What to produce: List every line of the data below that contains the string "screenshot". Case counts.

Entries for locating text and elements:

***

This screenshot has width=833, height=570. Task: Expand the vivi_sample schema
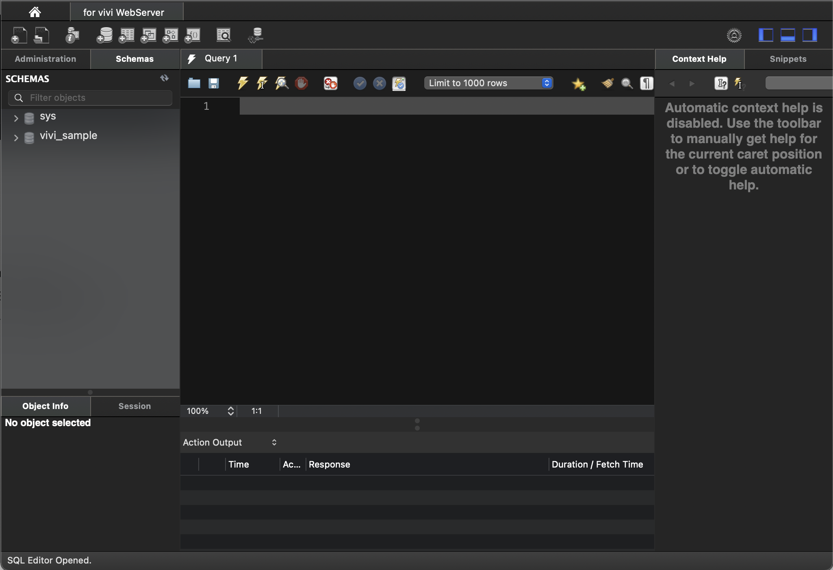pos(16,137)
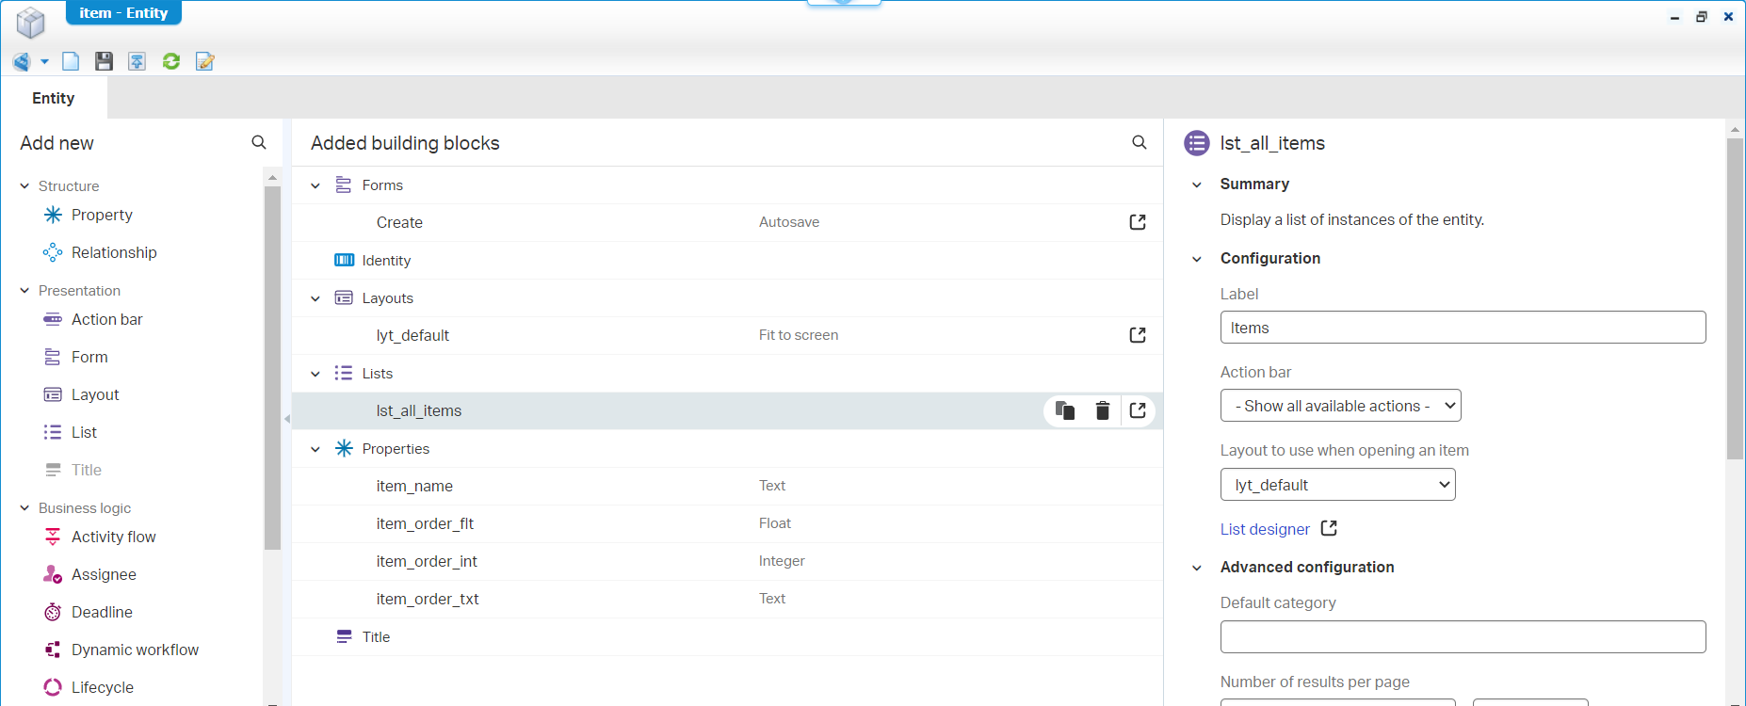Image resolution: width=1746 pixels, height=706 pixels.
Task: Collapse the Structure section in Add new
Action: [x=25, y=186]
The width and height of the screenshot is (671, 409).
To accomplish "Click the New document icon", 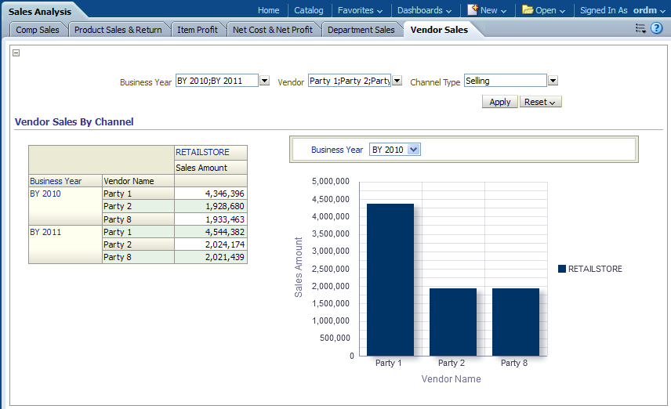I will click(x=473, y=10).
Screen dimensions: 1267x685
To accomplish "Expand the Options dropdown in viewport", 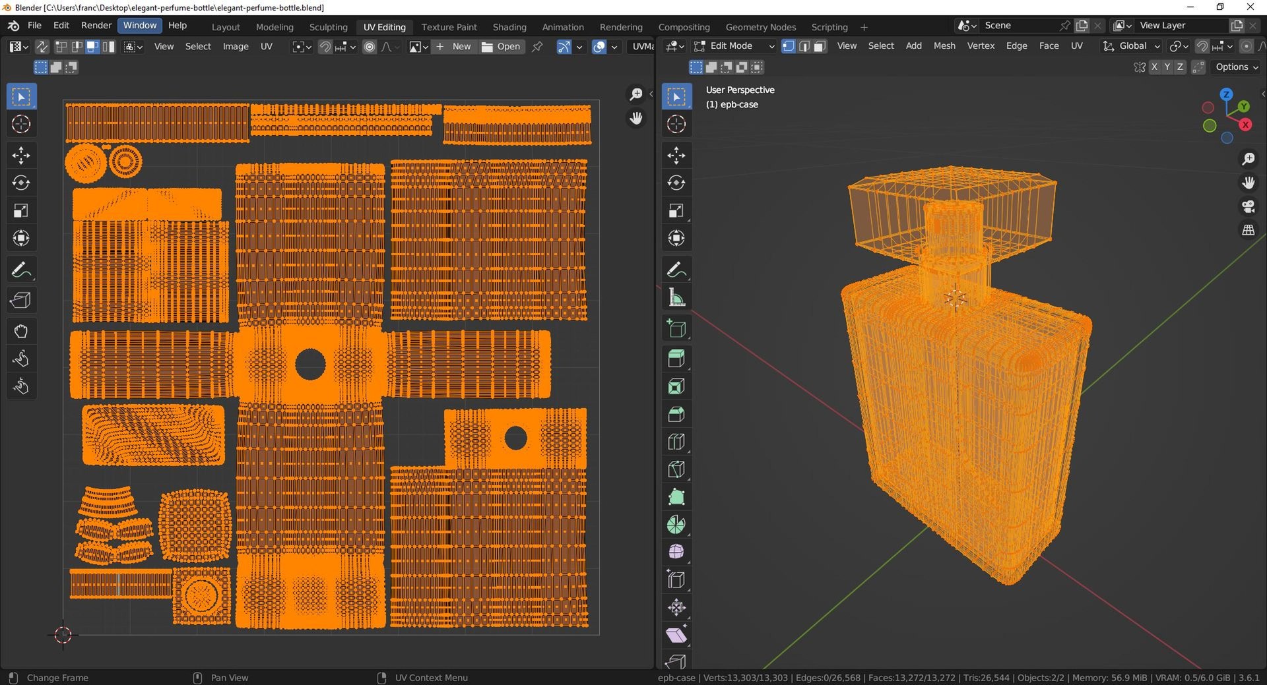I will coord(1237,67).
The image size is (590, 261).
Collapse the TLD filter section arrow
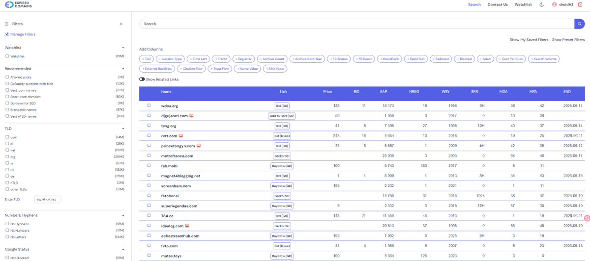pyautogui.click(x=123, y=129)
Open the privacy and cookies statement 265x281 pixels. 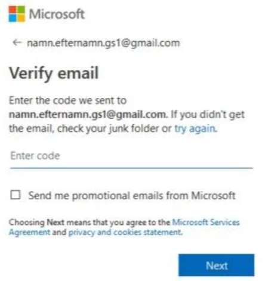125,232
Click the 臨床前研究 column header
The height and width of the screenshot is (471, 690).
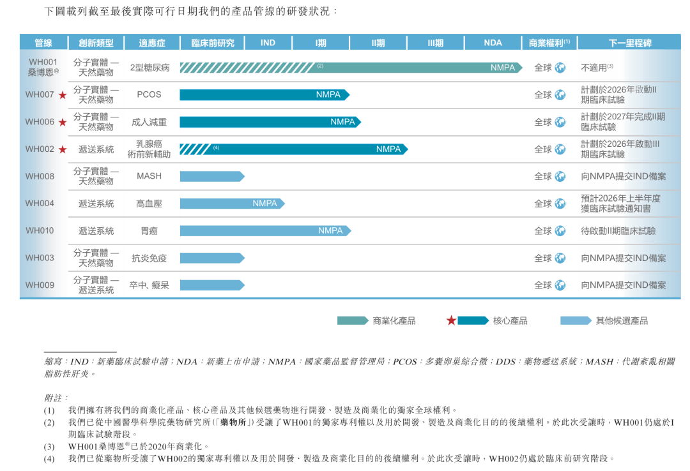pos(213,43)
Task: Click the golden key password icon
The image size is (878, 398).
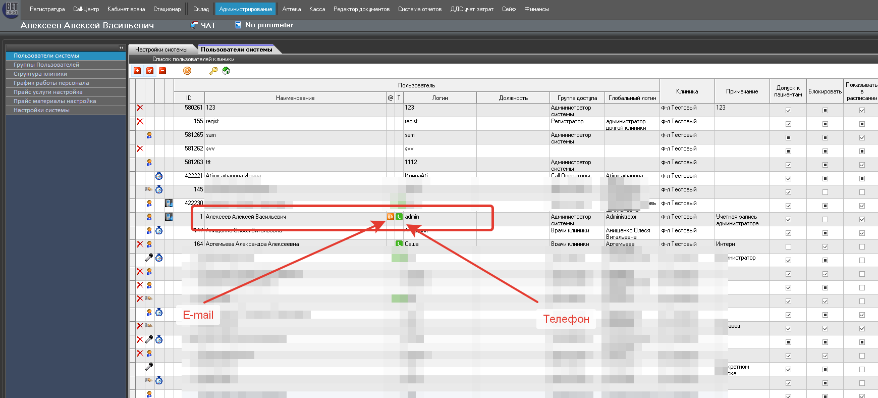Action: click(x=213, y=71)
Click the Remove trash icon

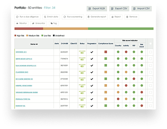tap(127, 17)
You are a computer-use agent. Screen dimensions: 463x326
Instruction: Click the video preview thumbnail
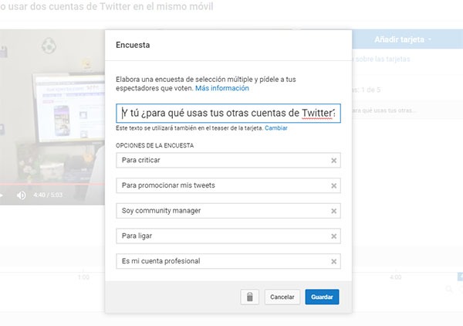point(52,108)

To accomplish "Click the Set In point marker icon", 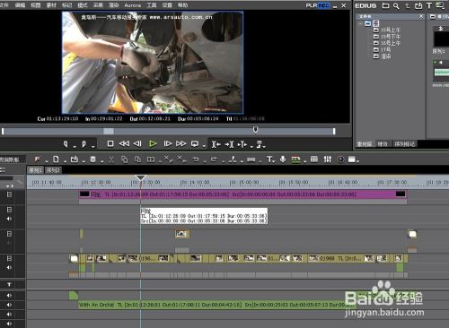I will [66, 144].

***

Answer to the problem:
This screenshot has width=833, height=570. Task: Expand the vivi_sample schema
The width and height of the screenshot is (671, 409).
The height and width of the screenshot is (471, 690).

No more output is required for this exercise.